» **Collected data**:
# # #
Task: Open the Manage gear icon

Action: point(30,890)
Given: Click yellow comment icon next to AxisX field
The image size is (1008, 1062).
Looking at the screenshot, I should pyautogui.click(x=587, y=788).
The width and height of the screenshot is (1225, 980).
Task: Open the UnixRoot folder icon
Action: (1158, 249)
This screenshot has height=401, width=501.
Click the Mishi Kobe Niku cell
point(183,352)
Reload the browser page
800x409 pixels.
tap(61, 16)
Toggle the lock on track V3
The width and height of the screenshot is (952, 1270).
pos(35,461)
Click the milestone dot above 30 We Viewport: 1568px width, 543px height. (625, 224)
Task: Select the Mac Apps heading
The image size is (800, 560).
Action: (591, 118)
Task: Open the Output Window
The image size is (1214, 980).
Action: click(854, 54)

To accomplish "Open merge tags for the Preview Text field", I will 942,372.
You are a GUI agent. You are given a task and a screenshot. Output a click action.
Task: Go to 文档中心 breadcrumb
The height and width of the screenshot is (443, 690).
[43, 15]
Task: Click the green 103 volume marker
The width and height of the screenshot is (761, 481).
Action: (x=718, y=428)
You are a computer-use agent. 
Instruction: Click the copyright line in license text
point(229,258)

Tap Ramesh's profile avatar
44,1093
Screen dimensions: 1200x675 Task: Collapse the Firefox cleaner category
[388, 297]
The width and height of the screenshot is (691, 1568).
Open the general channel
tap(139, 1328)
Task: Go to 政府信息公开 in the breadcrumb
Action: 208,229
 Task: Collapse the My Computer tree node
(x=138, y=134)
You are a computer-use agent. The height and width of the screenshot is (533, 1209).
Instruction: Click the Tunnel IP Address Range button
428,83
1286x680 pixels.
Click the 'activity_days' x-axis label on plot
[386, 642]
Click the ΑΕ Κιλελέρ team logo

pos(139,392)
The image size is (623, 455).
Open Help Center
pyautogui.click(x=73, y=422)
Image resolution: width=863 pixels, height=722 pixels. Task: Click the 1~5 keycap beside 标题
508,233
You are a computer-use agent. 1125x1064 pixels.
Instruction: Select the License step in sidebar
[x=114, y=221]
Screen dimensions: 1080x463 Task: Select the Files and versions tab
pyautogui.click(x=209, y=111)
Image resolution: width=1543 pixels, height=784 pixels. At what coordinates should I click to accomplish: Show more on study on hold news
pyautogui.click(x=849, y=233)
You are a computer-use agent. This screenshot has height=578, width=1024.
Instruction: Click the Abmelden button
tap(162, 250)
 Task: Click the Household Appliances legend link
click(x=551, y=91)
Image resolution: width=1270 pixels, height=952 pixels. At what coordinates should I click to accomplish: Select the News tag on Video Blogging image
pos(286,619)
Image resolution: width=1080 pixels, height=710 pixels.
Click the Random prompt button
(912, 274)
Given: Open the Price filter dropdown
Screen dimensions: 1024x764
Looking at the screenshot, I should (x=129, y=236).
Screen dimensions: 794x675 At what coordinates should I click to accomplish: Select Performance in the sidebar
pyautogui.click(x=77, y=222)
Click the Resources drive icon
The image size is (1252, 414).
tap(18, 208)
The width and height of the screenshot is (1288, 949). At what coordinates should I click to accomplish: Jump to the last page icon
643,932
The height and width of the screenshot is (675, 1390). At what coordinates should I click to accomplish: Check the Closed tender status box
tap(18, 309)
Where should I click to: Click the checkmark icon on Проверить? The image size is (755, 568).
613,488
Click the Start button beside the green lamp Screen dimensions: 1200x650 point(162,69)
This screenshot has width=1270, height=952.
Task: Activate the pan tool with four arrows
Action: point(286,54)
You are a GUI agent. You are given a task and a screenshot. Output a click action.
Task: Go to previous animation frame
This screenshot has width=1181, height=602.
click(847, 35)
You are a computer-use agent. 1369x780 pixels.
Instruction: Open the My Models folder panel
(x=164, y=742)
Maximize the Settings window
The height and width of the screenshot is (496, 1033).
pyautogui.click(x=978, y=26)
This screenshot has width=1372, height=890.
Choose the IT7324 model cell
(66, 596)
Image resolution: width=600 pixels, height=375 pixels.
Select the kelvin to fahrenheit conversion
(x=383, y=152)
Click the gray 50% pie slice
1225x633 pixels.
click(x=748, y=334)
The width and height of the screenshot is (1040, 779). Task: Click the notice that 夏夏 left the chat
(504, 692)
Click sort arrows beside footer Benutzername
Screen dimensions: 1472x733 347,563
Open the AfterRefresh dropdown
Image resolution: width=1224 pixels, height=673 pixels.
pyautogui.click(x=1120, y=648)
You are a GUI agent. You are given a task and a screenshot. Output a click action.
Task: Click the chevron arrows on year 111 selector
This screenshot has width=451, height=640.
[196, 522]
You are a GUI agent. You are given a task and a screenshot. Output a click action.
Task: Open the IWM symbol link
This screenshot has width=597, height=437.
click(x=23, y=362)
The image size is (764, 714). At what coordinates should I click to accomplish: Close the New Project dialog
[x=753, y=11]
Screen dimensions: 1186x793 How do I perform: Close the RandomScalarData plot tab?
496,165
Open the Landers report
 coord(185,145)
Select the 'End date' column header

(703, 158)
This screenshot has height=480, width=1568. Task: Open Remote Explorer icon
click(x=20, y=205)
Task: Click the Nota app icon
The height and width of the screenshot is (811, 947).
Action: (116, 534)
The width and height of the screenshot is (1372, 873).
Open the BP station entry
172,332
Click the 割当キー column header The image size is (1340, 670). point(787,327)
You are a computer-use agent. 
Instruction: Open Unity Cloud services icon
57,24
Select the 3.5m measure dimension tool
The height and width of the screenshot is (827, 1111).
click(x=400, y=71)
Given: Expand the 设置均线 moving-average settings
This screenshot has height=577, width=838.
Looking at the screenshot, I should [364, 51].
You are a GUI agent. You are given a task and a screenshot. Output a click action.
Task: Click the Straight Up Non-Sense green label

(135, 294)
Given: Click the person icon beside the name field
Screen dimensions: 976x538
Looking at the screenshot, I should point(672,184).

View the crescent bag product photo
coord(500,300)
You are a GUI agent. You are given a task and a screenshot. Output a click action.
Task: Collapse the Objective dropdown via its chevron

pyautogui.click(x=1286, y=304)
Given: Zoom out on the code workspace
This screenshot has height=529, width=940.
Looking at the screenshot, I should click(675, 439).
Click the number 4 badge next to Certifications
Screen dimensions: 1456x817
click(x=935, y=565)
# # #
» **What is being asked**:
Return the data exactly, every line included.

» **Written answer**:
Task: Open the Manage gear icon

Action: point(30,890)
Given: Click yellow comment icon next to AxisX field
The image size is (1008, 1062).
Looking at the screenshot, I should pyautogui.click(x=587, y=788).
The width and height of the screenshot is (1225, 980).
Task: Open the UnixRoot folder icon
Action: (1158, 249)
This screenshot has height=401, width=501.
Click the Mishi Kobe Niku cell
point(183,352)
Reload the browser page
800x409 pixels.
tap(61, 16)
Toggle the lock on track V3
The width and height of the screenshot is (952, 1270).
pos(35,461)
Click the milestone dot above 30 We Viewport: 1568px width, 543px height. (625, 224)
Task: Select the Mac Apps heading
The image size is (800, 560).
Action: (591, 118)
Task: Open the Output Window
The image size is (1214, 980).
Action: click(854, 54)

To accomplish "Open merge tags for the Preview Text field", I will 942,372.
You are a GUI agent. You are given a task and a screenshot. Output a click action.
Task: Go to 文档中心 breadcrumb
The height and width of the screenshot is (443, 690).
[43, 15]
Task: Click the green 103 volume marker
The width and height of the screenshot is (761, 481).
Action: (x=718, y=428)
You are a computer-use agent. 
Instruction: Click the copyright line in license text
point(229,258)

Tap Ramesh's profile avatar
44,1093
Screen dimensions: 1200x675 Task: Collapse the Firefox cleaner category
[388, 297]
The width and height of the screenshot is (691, 1568).
Open the general channel
tap(139, 1328)
Task: Go to 政府信息公开 in the breadcrumb
Action: 208,229
 Task: Collapse the My Computer tree node
(x=138, y=134)
You are a computer-use agent. The height and width of the screenshot is (533, 1209).
Instruction: Click the Tunnel IP Address Range button
428,83
1286x680 pixels.
Click the 'activity_days' x-axis label on plot
[386, 642]
Click the ΑΕ Κιλελέρ team logo

pos(139,392)
The image size is (623, 455).
Open Help Center
pyautogui.click(x=73, y=422)
Image resolution: width=863 pixels, height=722 pixels. Task: Click the 1~5 keycap beside 标题
508,233
You are a computer-use agent. 1125x1064 pixels.
Instruction: Select the License step in sidebar
[x=114, y=221]
Screen dimensions: 1080x463 Task: Select the Files and versions tab
pyautogui.click(x=209, y=111)
Image resolution: width=1543 pixels, height=784 pixels. At what coordinates should I click to accomplish: Show more on study on hold news
pyautogui.click(x=849, y=233)
You are a computer-use agent. This screenshot has height=578, width=1024.
Instruction: Click the Abmelden button
tap(162, 250)
 Task: Click the Household Appliances legend link
click(x=551, y=91)
Image resolution: width=1270 pixels, height=952 pixels. At what coordinates should I click to accomplish: Select the News tag on Video Blogging image
pos(286,619)
Image resolution: width=1080 pixels, height=710 pixels.
Click the Random prompt button
(912, 274)
Given: Open the Price filter dropdown
Screen dimensions: 1024x764
Looking at the screenshot, I should (x=129, y=236).
Screen dimensions: 794x675 At what coordinates should I click to accomplish: Select Performance in the sidebar
pyautogui.click(x=77, y=222)
Click the Resources drive icon
The image size is (1252, 414).
tap(18, 208)
The width and height of the screenshot is (1288, 949). At what coordinates should I click to accomplish: Jump to the last page icon
643,932
The height and width of the screenshot is (675, 1390). At what coordinates should I click to accomplish: Check the Closed tender status box
tap(18, 309)
Where should I click to: Click the checkmark icon on Проверить? The image size is (755, 568).
613,488
Click the Start button beside the green lamp Screen dimensions: 1200x650 point(162,69)
This screenshot has width=1270, height=952.
Task: Activate the pan tool with four arrows
Action: point(286,54)
You are a GUI agent. You are given a task and a screenshot. Output a click action.
Task: Go to previous animation frame
This screenshot has width=1181, height=602.
click(847, 35)
You are a computer-use agent. 1369x780 pixels.
Instruction: Open the My Models folder panel
(x=164, y=742)
Maximize the Settings window
The height and width of the screenshot is (496, 1033).
pyautogui.click(x=978, y=26)
This screenshot has width=1372, height=890.
Choose the IT7324 model cell
(66, 596)
Image resolution: width=600 pixels, height=375 pixels.
Select the kelvin to fahrenheit conversion
(x=383, y=152)
Click the gray 50% pie slice
1225x633 pixels.
click(x=748, y=334)
The width and height of the screenshot is (1040, 779). Task: Click the notice that 夏夏 left the chat
(504, 692)
Click sort arrows beside footer Benutzername
Screen dimensions: 1472x733 347,563
Open the AfterRefresh dropdown
Image resolution: width=1224 pixels, height=673 pixels.
pyautogui.click(x=1120, y=648)
You are a GUI agent. You are given a task and a screenshot. Output a click action.
Task: Click the chevron arrows on year 111 selector
This screenshot has width=451, height=640.
[196, 522]
You are a GUI agent. You are given a task and a screenshot. Output a click action.
Task: Open the IWM symbol link
This screenshot has width=597, height=437.
click(x=23, y=362)
The image size is (764, 714). At what coordinates should I click to accomplish: Close the New Project dialog
[x=753, y=11]
Screen dimensions: 1186x793 How do I perform: Close the RandomScalarData plot tab?
496,165
Open the Landers report
 coord(185,145)
Select the 'End date' column header

(703, 158)
This screenshot has height=480, width=1568. Task: Open Remote Explorer icon
click(x=20, y=205)
Task: Click the Nota app icon
The height and width of the screenshot is (811, 947).
Action: (116, 534)
The width and height of the screenshot is (1372, 873).
Open the BP station entry
172,332
Click the 割当キー column header The image size is (1340, 670). point(787,327)
You are a computer-use agent. 
Instruction: Open Unity Cloud services icon
57,24
Select the 3.5m measure dimension tool
The height and width of the screenshot is (827, 1111).
click(x=400, y=71)
Given: Expand the 设置均线 moving-average settings
This screenshot has height=577, width=838.
Looking at the screenshot, I should [364, 51].
You are a GUI agent. You are given a task and a screenshot. Output a click action.
Task: Click the Straight Up Non-Sense green label

(135, 294)
Given: Click the person icon beside the name field
Screen dimensions: 976x538
Looking at the screenshot, I should point(672,184).

View the crescent bag product photo
coord(500,300)
You are a GUI agent. You are given a task and a screenshot. Output a click action.
Task: Collapse the Objective dropdown via its chevron

pyautogui.click(x=1286, y=304)
Given: Zoom out on the code workspace
This screenshot has height=529, width=940.
Looking at the screenshot, I should click(675, 439).
Click the number 4 badge next to Certifications
Screen dimensions: 1456x817
click(x=935, y=565)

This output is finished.